START The records
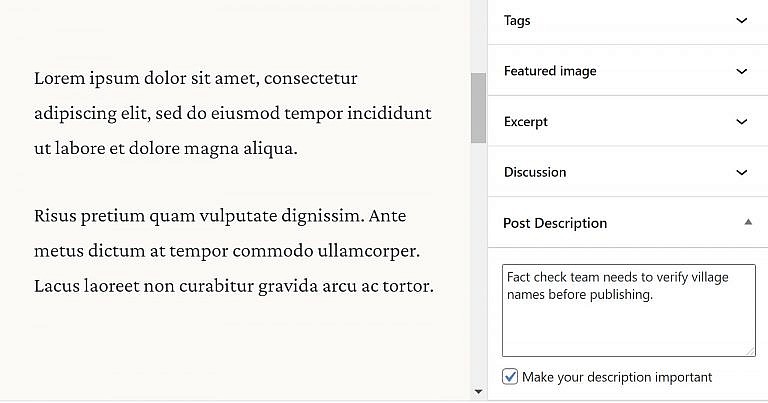Image resolution: width=768 pixels, height=403 pixels.
Task: Expand the Tags panel chevron
Action: tap(741, 20)
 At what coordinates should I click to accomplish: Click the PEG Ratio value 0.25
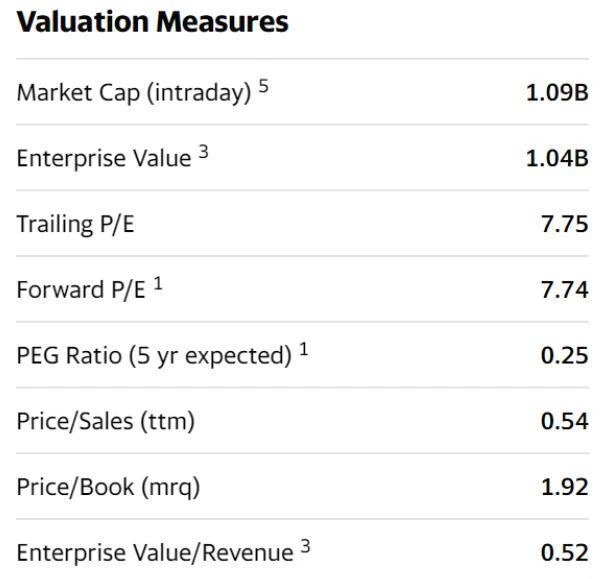coord(564,355)
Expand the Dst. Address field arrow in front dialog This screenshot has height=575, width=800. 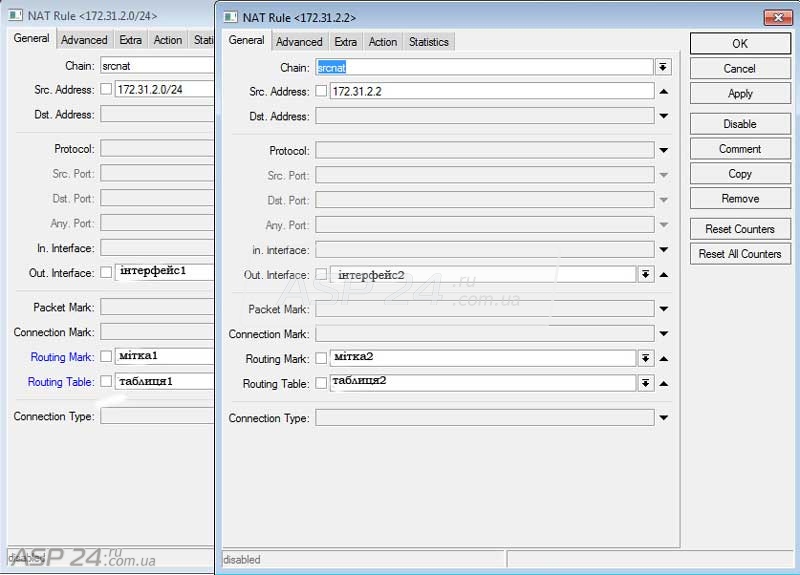click(x=663, y=116)
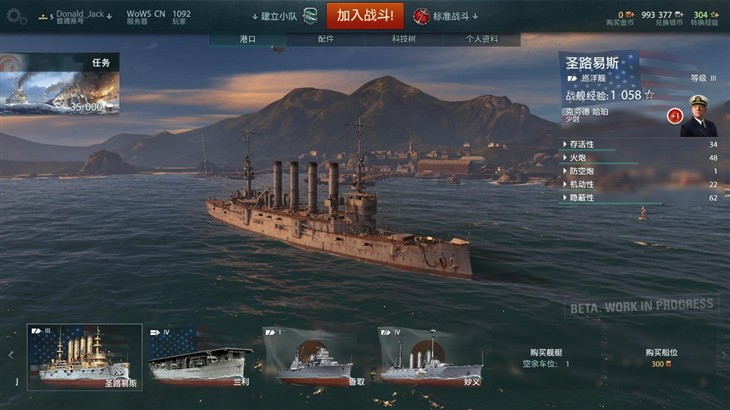
Task: Click the convert experience star icon
Action: click(x=715, y=15)
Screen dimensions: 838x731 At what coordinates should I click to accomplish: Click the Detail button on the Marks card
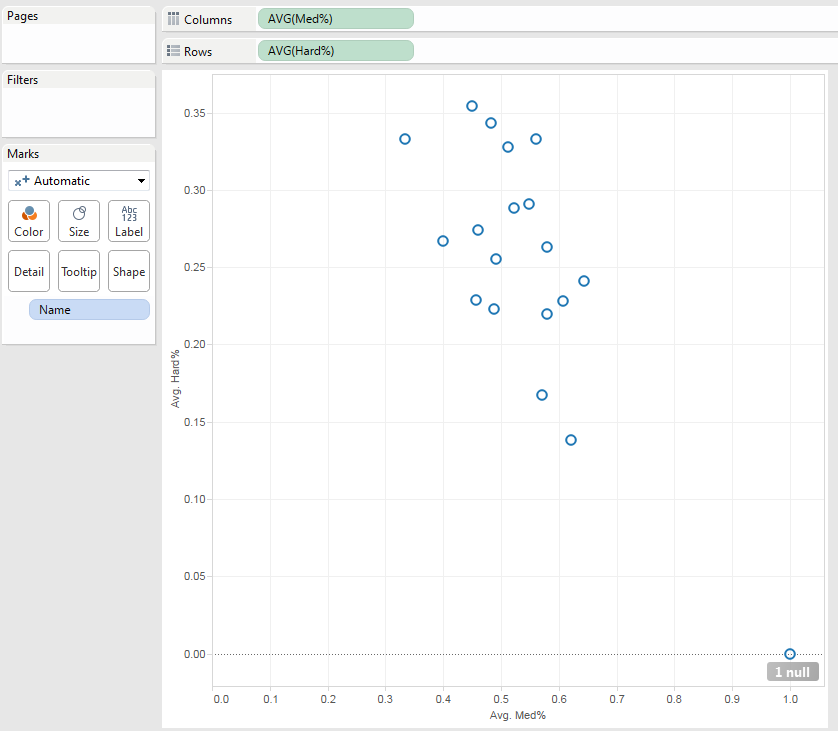(x=28, y=271)
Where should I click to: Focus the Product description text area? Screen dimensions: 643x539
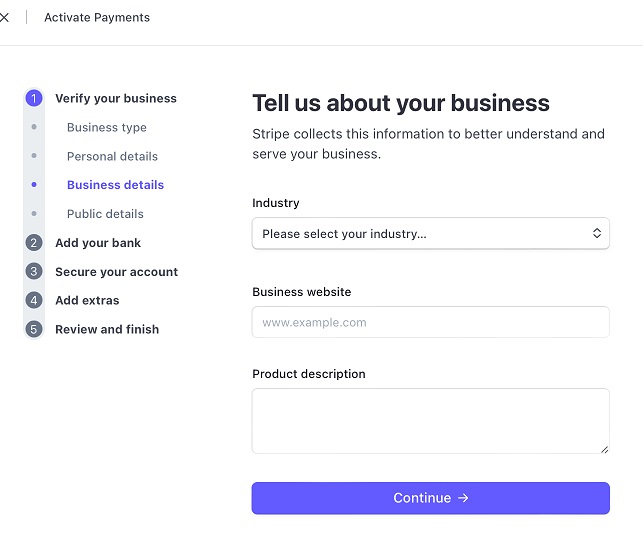click(x=430, y=421)
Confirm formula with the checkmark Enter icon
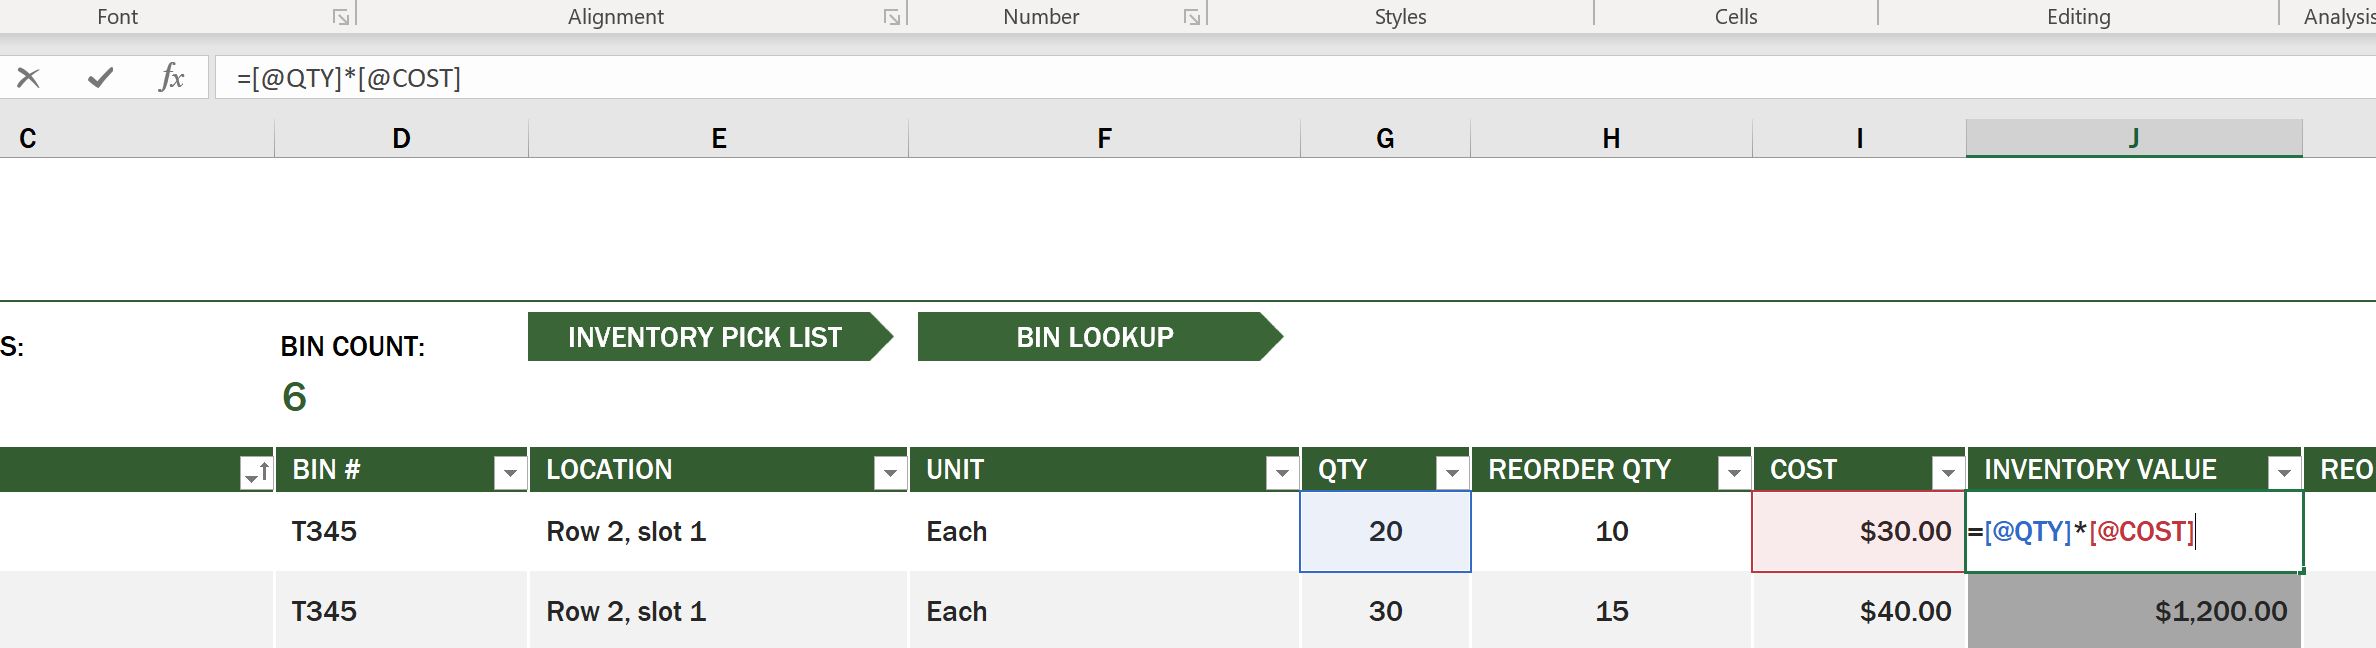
END The records
Starting with the line that holds "Where should I", print each line through the last one of the data exactly as written, but do not include the pictures.

Your response.
Where should I click to: Focus the Product description text area? Screen dimensions: 643x539
click(x=430, y=421)
Confirm formula with the checkmark Enter icon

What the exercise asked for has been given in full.